+++ TEXTE À ÉTUDIER

Hybridations
À quoi s’ajoute un autre effet, qui n’est pas non plus sans lien avec le numérique, même s’il tend à se généraliser à des domaines qui lui semblent étrangers. D’abord mise en évidence dans les médias (un média numérique hybride la presse, la radio et la télévision), puis à propos du politique, de l’identité, de la monnaie, ou encore des comportements en matière de médecine et de santé, l’hybridation se propage au point de devenir un lieu commun de l’époque. Les prothèses hybrident la technique et le vivant tandis que la robotique de son côté se « biologise » ; l’industrie (l’automobile, par exemple) hybride à tout va ; les biotechnologies jouent avec la barrière des espèces ; l’art et le body art renchérissent ; les identités et les opinions naguère incompatibles coexistent… La convergence a déjà trouvé son sigle : vous avez aimé les NTIC ? Vous adorerez les NBIC (nano, bio, informatique, sciences cognitives). Surveillez notamment le nano : il nous promet de faire à la matière, inerte ou vivante, ce que le numérique a fait à l’information.
En conséquences, si le XXe siècle se voyait (se voulait) sans frontières, le XXIe lui sera au mieux trans-frontières, car la démangeaison identitaire les fait proliférer. Et il devient même nécessaire d’en établir de plus étanches, contre l’effet réseau, pour bloquer, par exemple, la propagation des virus [6] ou celle des créances pourries.

++++++
+++ DONNÉES FOURNIES

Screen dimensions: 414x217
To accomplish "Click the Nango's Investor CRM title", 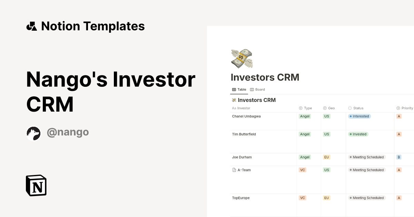I will (x=110, y=91).
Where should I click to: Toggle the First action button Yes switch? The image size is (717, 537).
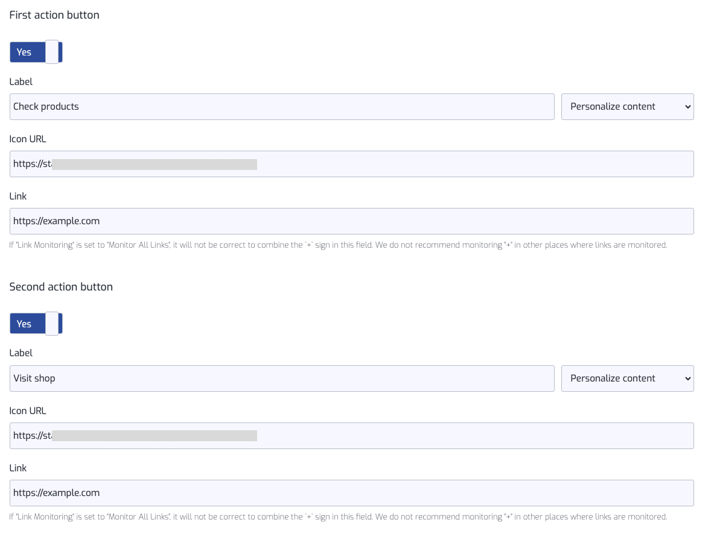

++++++

● TÂCHE À RÉALISER
Poursuivez le texte sur l'hybridation à la suite de sa dernière phrase. Les lignes constituent un matériau à part, indépendant du texte sur l'hybridation.

● RÉPONSE
De ce point de vue, c’est l’Europe qui est dans le coup. À défaut de former un improbable corps politique, l’Union européenne apparaît comme une chimère politique – à ceci près que de l’antiquité (mythologie) à nos jours (biotechnologies et body art) la chimère conquiert son droit à l’existence. Les acteurs de la construction européenne seraient bien avisés de renoncer à « unifier » ce qui ne demande qu’à être « harmonisé », comme le dit dans sa très grande sagesse le président de la Cour européenne des droits de l’homme, à propos d’un droit européen… hybride : « La Cour a toujours tenté, depuis cinquante ans, d’harmoniser la protection des droits de l’homme, pas de l’unifier, précisément pour laisser une marge d’interprétation aux États. Une synthèse se crée, la Cour prend ce qu’il y a de meilleur dans chaque système [7] ». Que n’a-t-on suivi son exemple en matière monétaire : un euro monnaie commune nous eût sans doute valu moins de déboires qu’un euro monnaie unique à l’heure où se multiplient les monnaies locales.
Décidément, ceci (le nouveau) ne tuera pas cela (l’ancien), car cela peut trouver dans ceci de quoi s’offrir un coup de jeune. Voyez, entre autres, le solaire et les éoliennes remis au goût du jour par la technique et la production industrielle ou encore, dans un tout autre registre, la réhabilitation du plagiat… Et risquons pour finir un pronostic : le recyclage serait à l’ère nouvelle ce que le progrès fut à la précédente, étant entendu que le progrès peut lui-même être recyclé.